__REQUIREMENT__: Print every line of the entries from the one containing "Locate an element" down to the one containing "I want to click", both included, reproducing each character as it stands.

#### ENTRIES SUPPLIED

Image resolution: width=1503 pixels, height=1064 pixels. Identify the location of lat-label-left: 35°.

########
#### ENTRIES SUPPLIED

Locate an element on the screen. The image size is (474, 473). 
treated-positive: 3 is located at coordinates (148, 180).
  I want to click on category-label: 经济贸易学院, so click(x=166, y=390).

########
#### ENTRIES SUPPLIED

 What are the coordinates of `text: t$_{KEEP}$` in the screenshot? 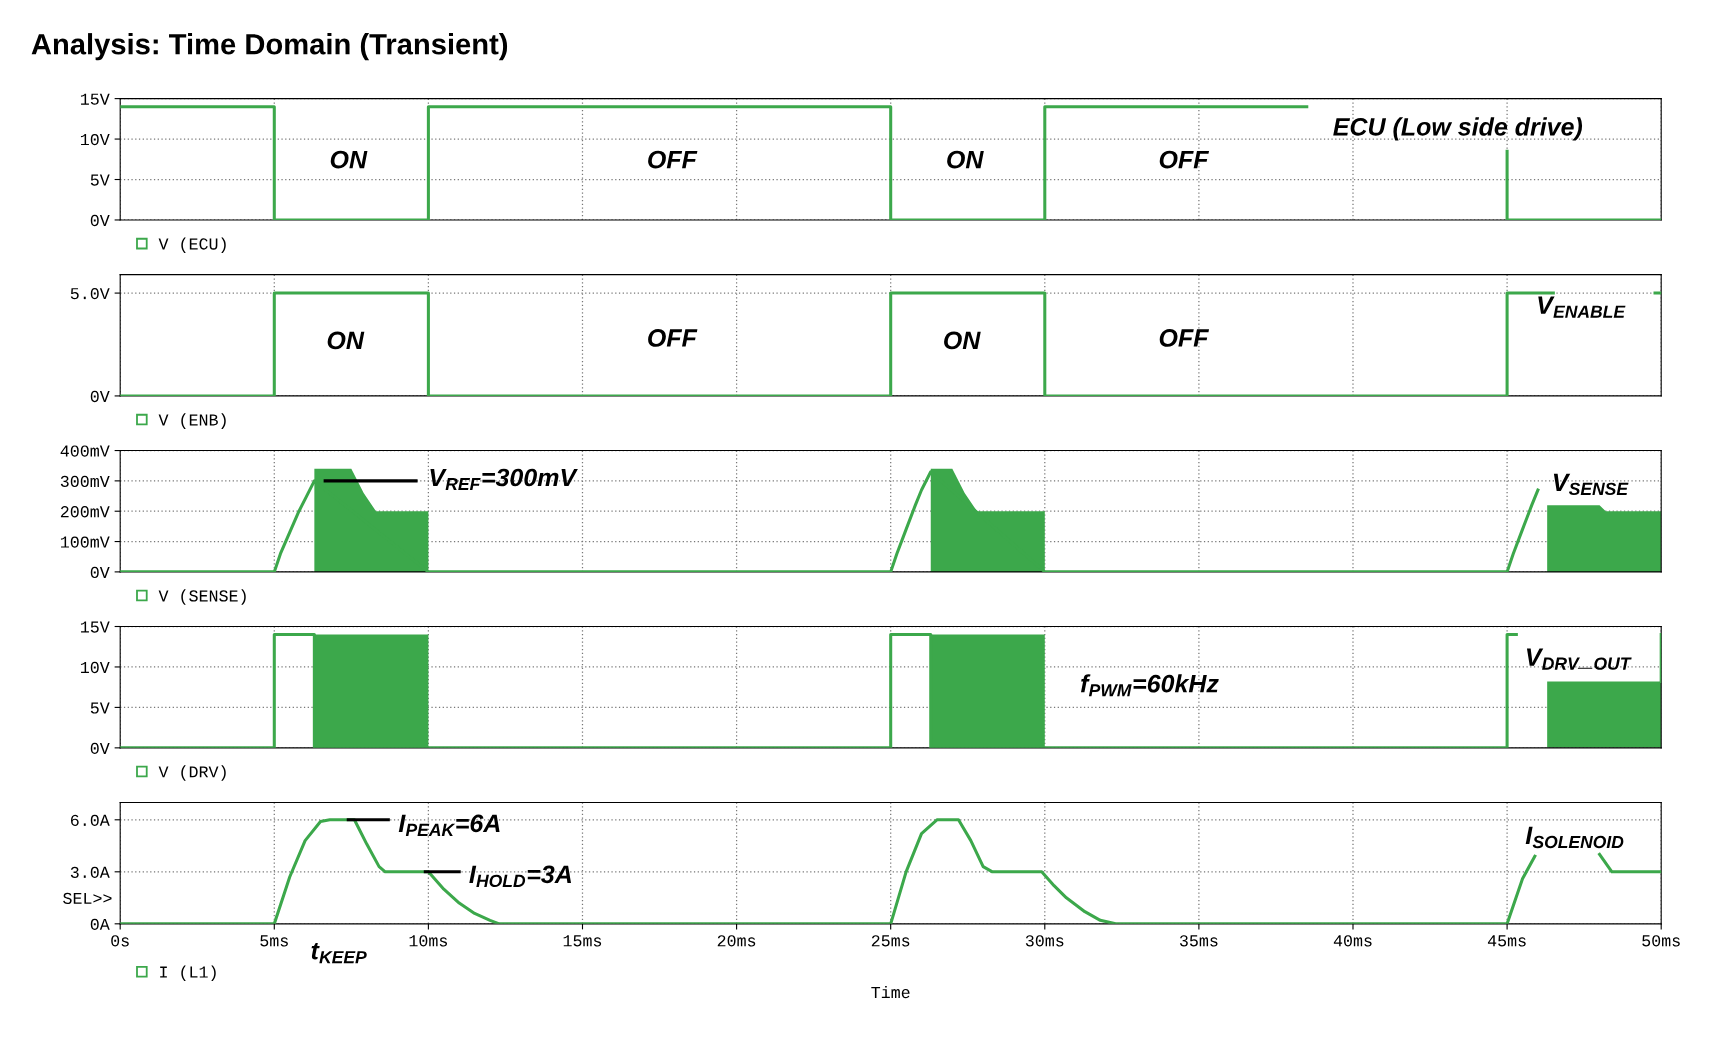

########

__FINISHED TASK__:
Locate an element on the screen. The image size is (474, 473). 
treated-positive: 3 is located at coordinates (148, 180).
  I want to click on category-label: 经济贸易学院, so click(x=166, y=390).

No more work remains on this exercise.